Dictionary of National Biography, 1885-1900/Northall, William of
NORTHALL, WILLIAM of (d. 1190), bishop of Worcester, derived his name from Northall in the hundred of Elthorne, Middlesex, where the dean and chapter of St. Paul's held property. William was probably educated in the cathedral school, though he first appears as witnessing a charter of Archbishop Theobald to St. Martin's Priory, c. 1160 (Gervase of Canterbury, ii. 289). John of Salisbury wrote to him during the early part of Becket's exile (c. 1167) hinting that a gift of money would be acceptable. William seems to have given a lukewarm support to Becket. He read the gospel in St. Paul's on Ascension day, 1169, when Berengar delivered the letters excommunicating the Bishop of London, and he refused to be present at mass afterwards, against Becket's command. At this time he was probably already canon. He held the prebend of Neasdon before 1177, and resigned it in 1186. He became archdeacon of Gloucester in 1177, and was seneschal or steward to Richard (d. 1184) [q. v.], archbishop of Canterbury. In 1181 he was ‘firmarius’ of the manor of West Drayton, paying a rent of one mark to the dean and chapter of St. Paul's. He had the custody of the temporalities of the see of Rochester in 1184–5, and of the see of Worcester, 1185–6, then in the king's hands; and Henry II gave him the bishopric of Worcester at the council of Eynsham in May 1186. He was present at the council of Marlborough (14 Sept.), and was consecrated at Westminster, with Hugh of Lincoln [q. v.], by Baldwin, on 21 Sept. 1186. In February 1187 he was one of those sent by the king, at Baldwin's request, to negotiate with the monks of Canterbury in their quarrel with the archbishop. Gervase says, on this occasion, that Northall worked in secret, like a snake in the path, being a man of business, with little grace of bearing (‘usu magis quam arte peritus’). At the beginning of the next year the monks wrote urging him to persuade the archbishop to renounce his design of building the new church. He was again sent by the king in February 1188 as mediator in this quarrel, and he was present when the compromise proposed by Richard I was accepted on 1 Dec. 1189. He was in attendance on Richard at Winchester in August 1189, and assisted at the coronation. He was present at the council of Pipewell, 15 Sept. 1189, and witnessed the charter by which Richard released the king of Scots from subjection on 26 Nov.

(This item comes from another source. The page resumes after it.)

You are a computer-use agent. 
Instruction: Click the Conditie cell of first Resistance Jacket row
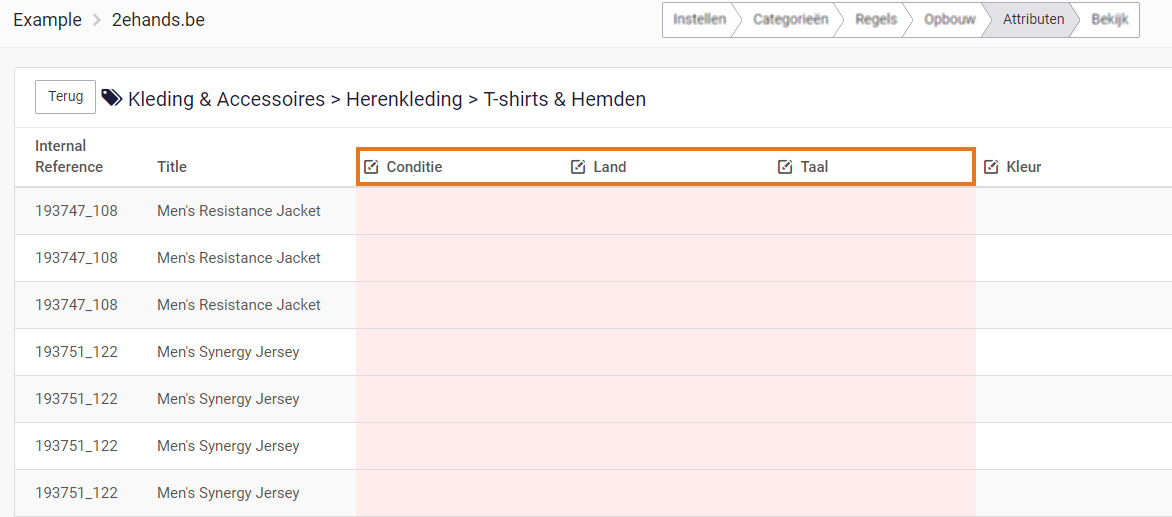click(458, 211)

He died on 2, or more probably 3, May 1190 (MS. Cott. Domit. i. f. 150; Annals of Worcester, p. 387).
Giraldus Cambrensis relates that William forbade a certain English song to be sung in his diocese, because a priest of Worcester one morning, instead of the salutation, ‘Dominus vobiscum,’ solemnly chanted the refrain of the song ‘Swete lamman dhin are.’
[Gervase of Canterbury; Epistolæ Cantuarienses (in Chron. and Mem. of Richard I); Materials for the History of Thomas Becket, vol. vi.; Rad. de Diceto; Benedicti Abbatis Gesta Regis, Henr. II; Roger of Hoveden; Annales Monastici; Matt. Paris's Chron. Majora, vol. ii.; Giraldus Cambrensis, vol. ii.; Domesday of St. Paul's; Le Neve's Fasti; Newcourt's Repertorium; Madox's Hist. of the Exchequer; Dugdale's Hist. of St. Paul's, p. 316.]